**Collected data**
___
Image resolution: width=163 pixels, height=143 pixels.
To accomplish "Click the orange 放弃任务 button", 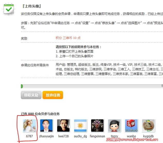I will [x=53, y=95].
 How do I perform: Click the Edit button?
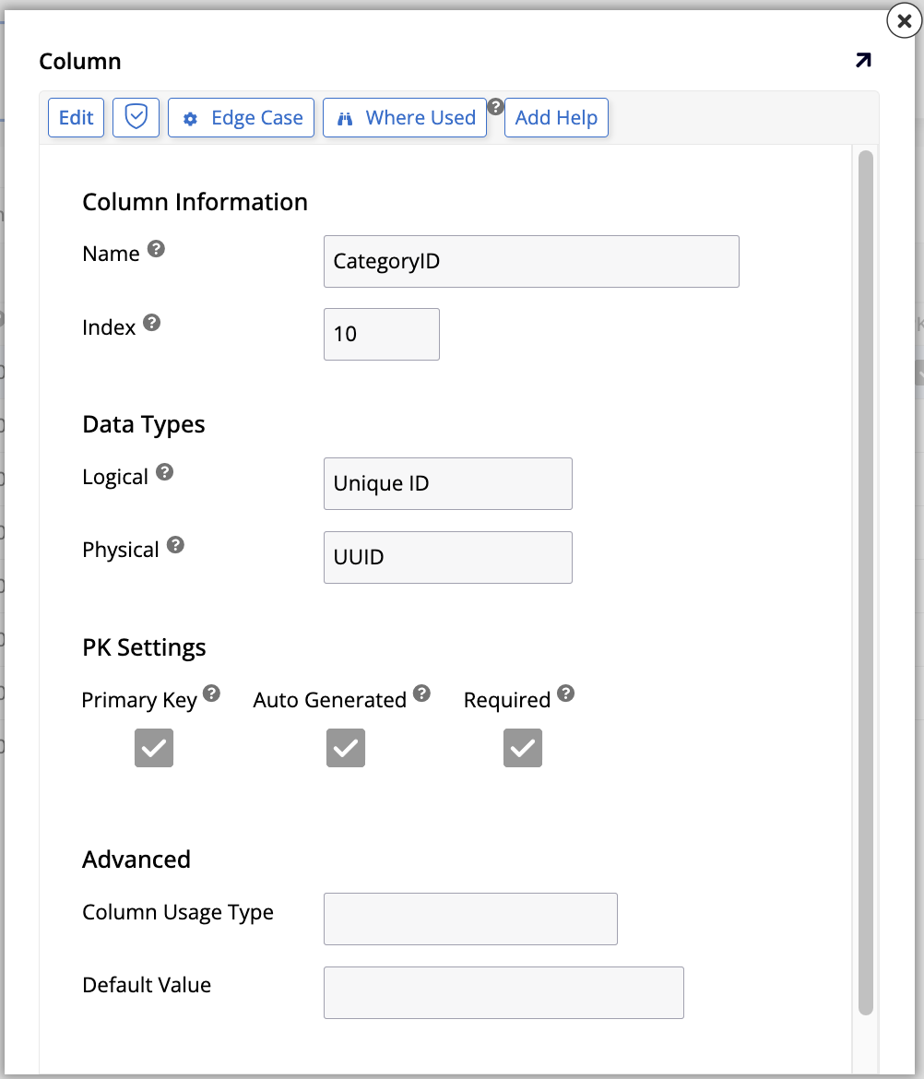(x=76, y=117)
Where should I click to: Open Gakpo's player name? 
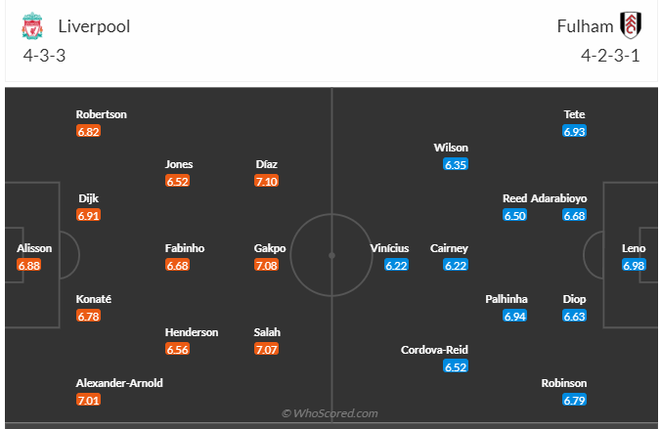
___
**Task item**
In the records above, find the line containing "How do I perform: Click the Edit button?", then please restate it and each line after it word for word, pictures excluded.

**Your response**
 How do I perform: Click the Edit button?
(x=76, y=117)
Where should I click to: Open Gakpo's player name? 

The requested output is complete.